Fracture happens under tension - that is, when you pull on something hard enough, it rips. The key to understanding the arc design hinges on understanding that it lowers the maximum tensile force.
Take a simple beam, support it at the ends, and hang something off the center:
Tension at the bottom, and compression at the top, are needed to balance the torque created by the vertical forces of the supports, and the load in the middle. Obviously, the further apart the supports are, or the greater the load, the greater the tension. When that tension reaches a critical value the beam will fail.
Now if we shape the bridge into an arc, we get this:
The additional lateral forces on the arc cause compression in the beam, this reduces the net tension at the bottom and makes the beam better able to support the load.
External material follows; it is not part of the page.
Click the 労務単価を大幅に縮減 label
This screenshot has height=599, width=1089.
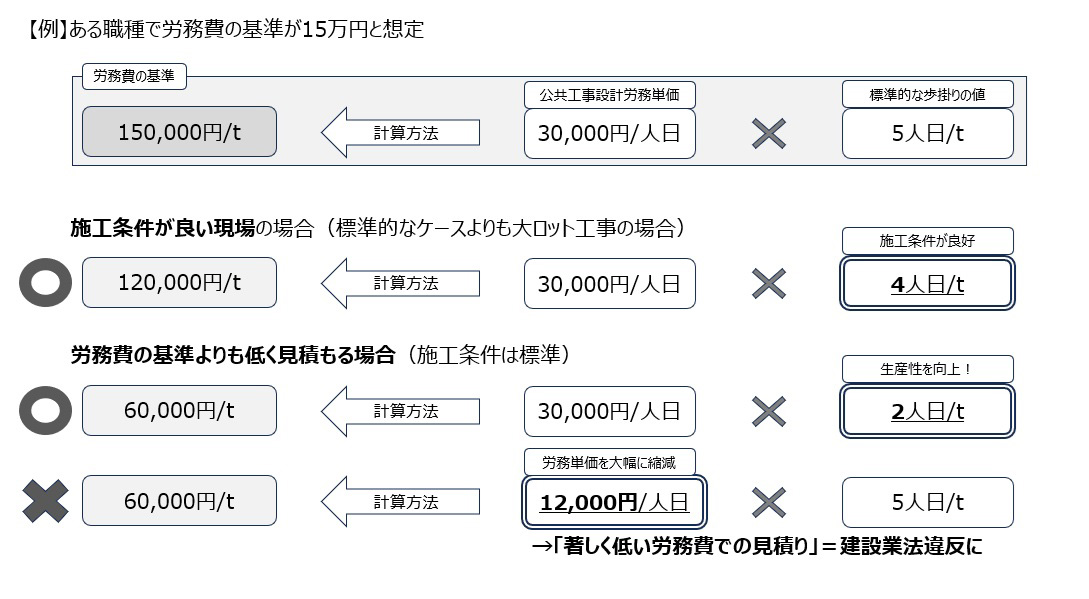tap(609, 462)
You can make things even better by spreading the load more evenly, designing the shape of the arc to better optimize the load distribution, etc - but the diagram should give you a sense of the underlying principle.
The lateral forces are perhaps most easily understood by looking at a V shaped structure: you know intuitively that such a structure would collapse unless you provide some torque at the apex to keep the legs together, or provide sufficient friction at the base of the legs to keep them together. You can also see that the force needed near the hinge (which is provided by the red "tension" stress in my upper diagram) would need to be much greater than the force provided by friction at the bottom (lateral forces from the support on the arch).